Extract provided
########
Subject: Re: Corrupt data when reading filesystems under Linux guest
To: Thor Lancelot Simon <tls@rek.tjls.com>
From: Manuel Bouyer <bouyer@antioche.eu.org>
List: port-xen
Date: 06/11/2005 11:51:05
On Fri, Jun 10, 2005 at 08:39:41PM -0400, Thor Lancelot Simon wrote:
> > (although the underlying disk will probably break this anyway :(
> > Of if we want to go this route, it would probably be better to do it at
> > another level, so that other subsystem parts benefit from it.
>
> I don't think that's right at all, for several reasons:
>
> 1) We cannot do this in an MI way in the only obvious place in the system
> to do it, which is disksort(), because on some architectures the
> mapping operations required to glue the transfers together are far
> too expensive (which is why the changes to do exactly that that were
> offered on the mailing lists were rejected long ago). But the Xen
> backend is inherently tied to the current architecture (and a small
> number of related ones, perhaps) and it's reasonable to do the
> mapping operations there.
########
Task
Continue the port-xen mailing list reply about corrupt filesystem data under a Linux guest, starting right after its last sentence.
########
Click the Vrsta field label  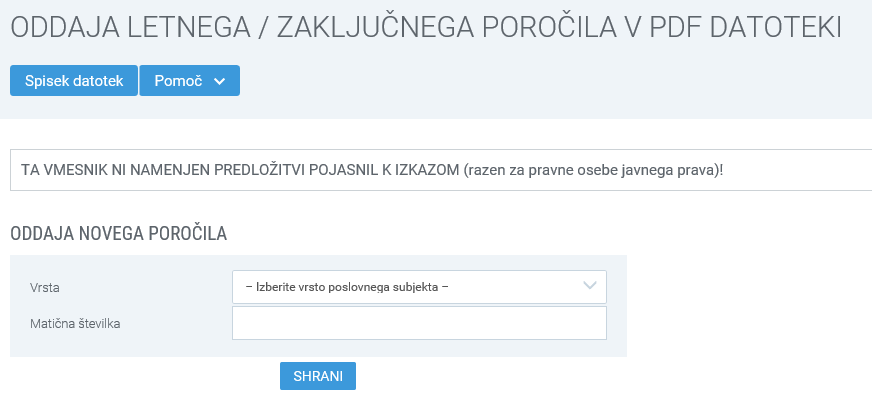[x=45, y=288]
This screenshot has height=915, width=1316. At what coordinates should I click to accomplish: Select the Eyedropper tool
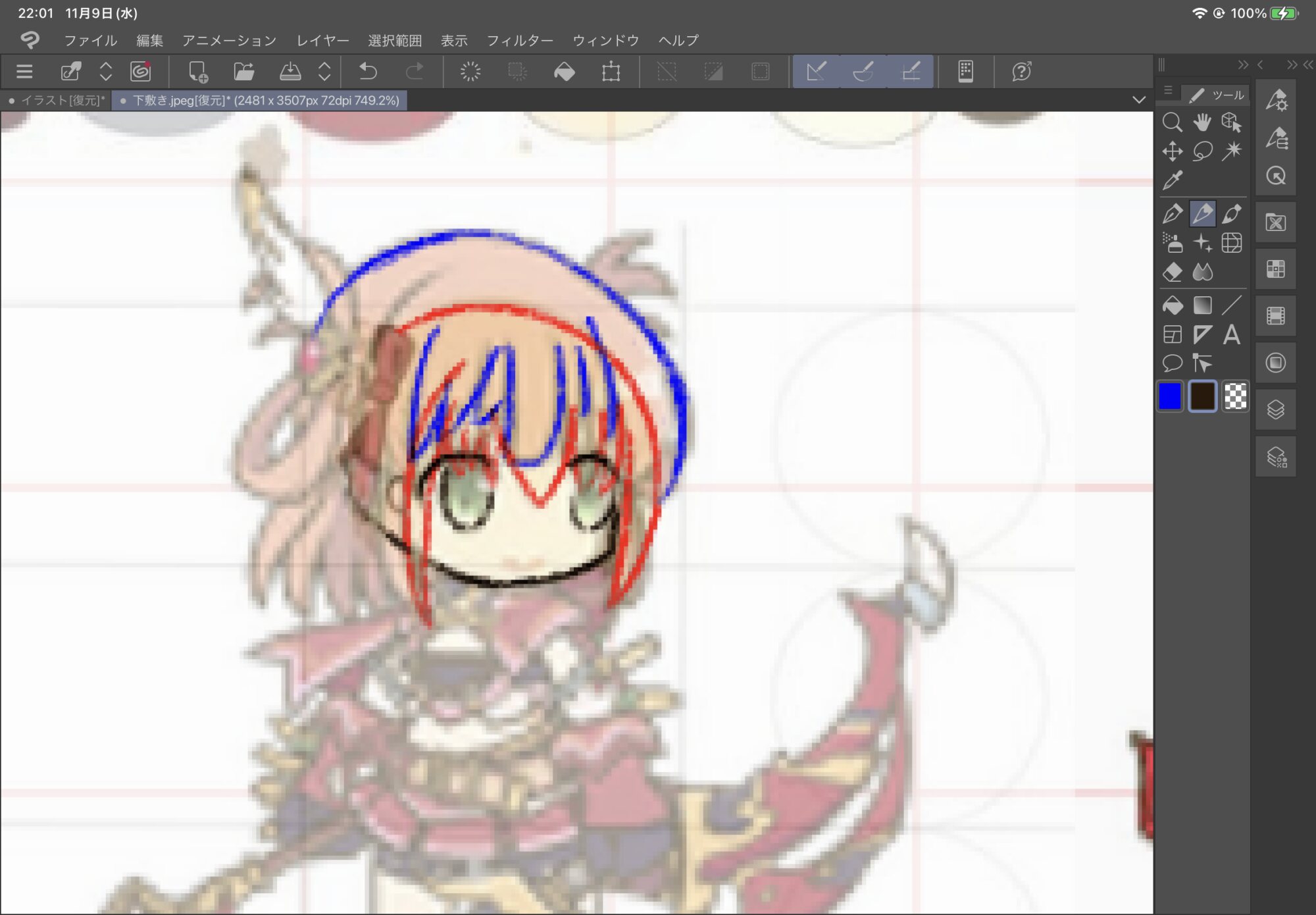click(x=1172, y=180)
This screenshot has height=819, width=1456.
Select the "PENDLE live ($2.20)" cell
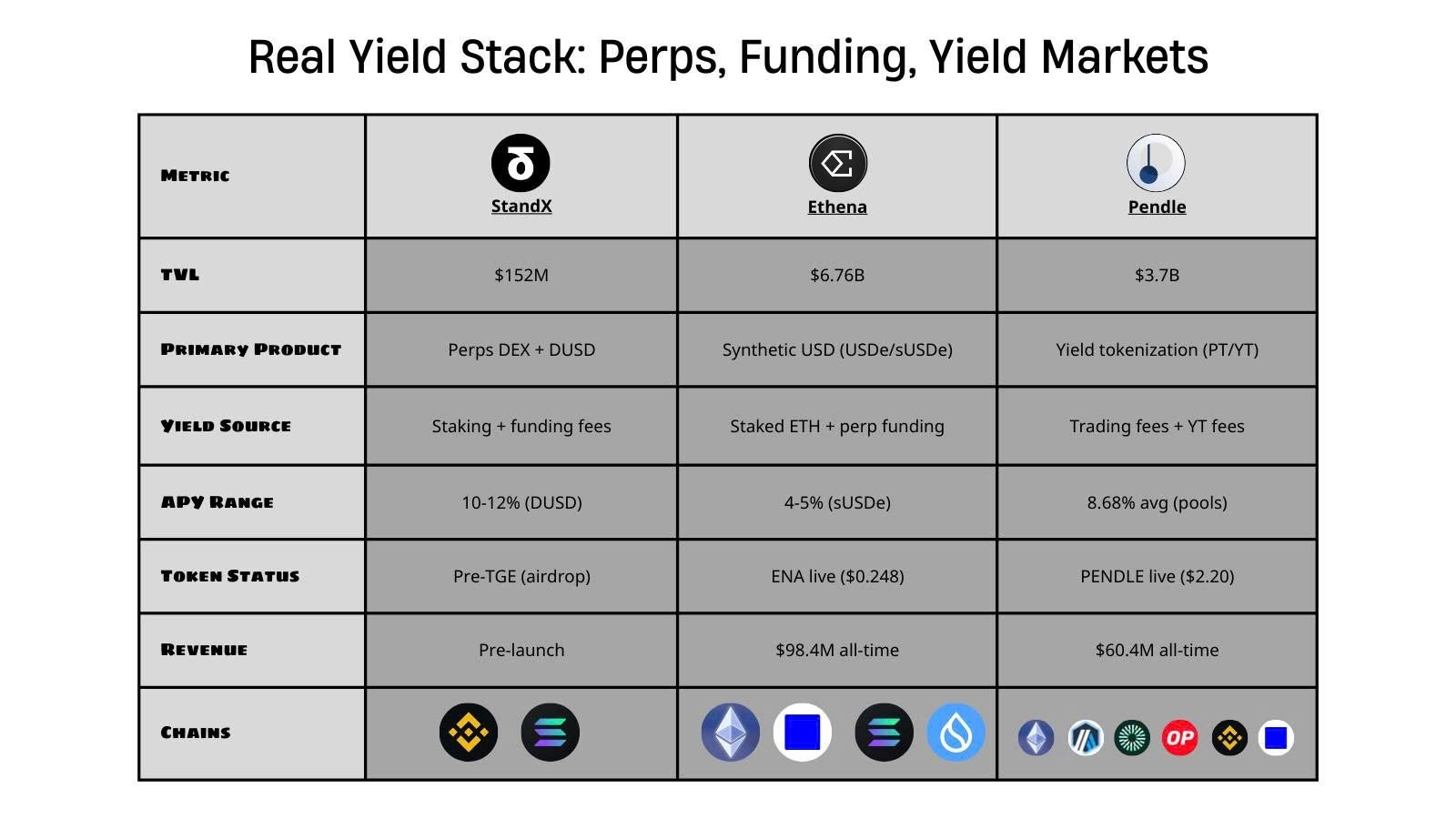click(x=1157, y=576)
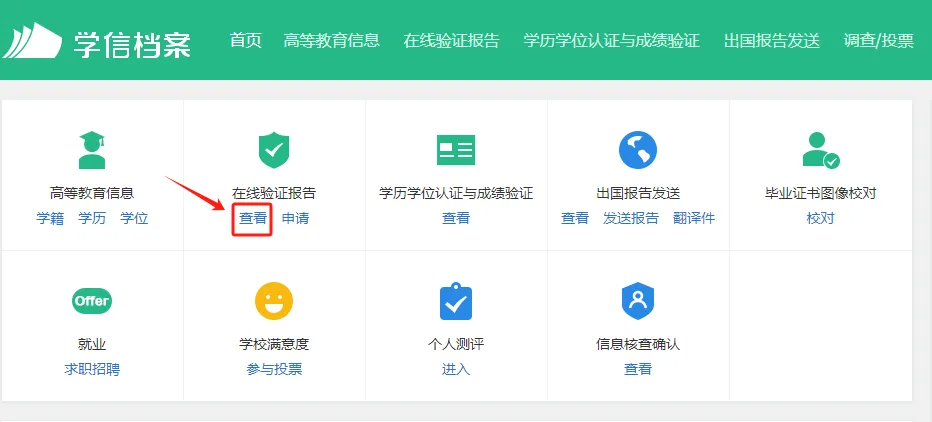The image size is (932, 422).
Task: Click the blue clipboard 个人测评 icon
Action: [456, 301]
########
The result
I've got some weak thoughs about this, and I think we may want to change
the current buffer model to something more mbuf-like. This would allow a
transert to be described as a list of physical addresses/lengh instead
of the large contigous virual address space we can describe now.
This would fit better the hardware limitations than MAXPHYS does
now, and could give us a 0-copy NFS server.
But that's the wrong list to discuss this.
>
> 2) Not doing it *wrecks* performance by doubling the number of IOPS
> needed to handle a client OS doing the perfectly reasonable thing
> and sending us 64K writes on the assumption that, just like a Linux
> domain0, we will merge them.
>
> 3) If you only merge forward in the ring, you can't break filesystem
> ordering constraints, but you _will_ fix the problem where 64K from
> the client turns into 44K + 20K.
Of course, if we only do forward merging it's fine. And I forgot the issue
that the xen interface only allows 44K per request.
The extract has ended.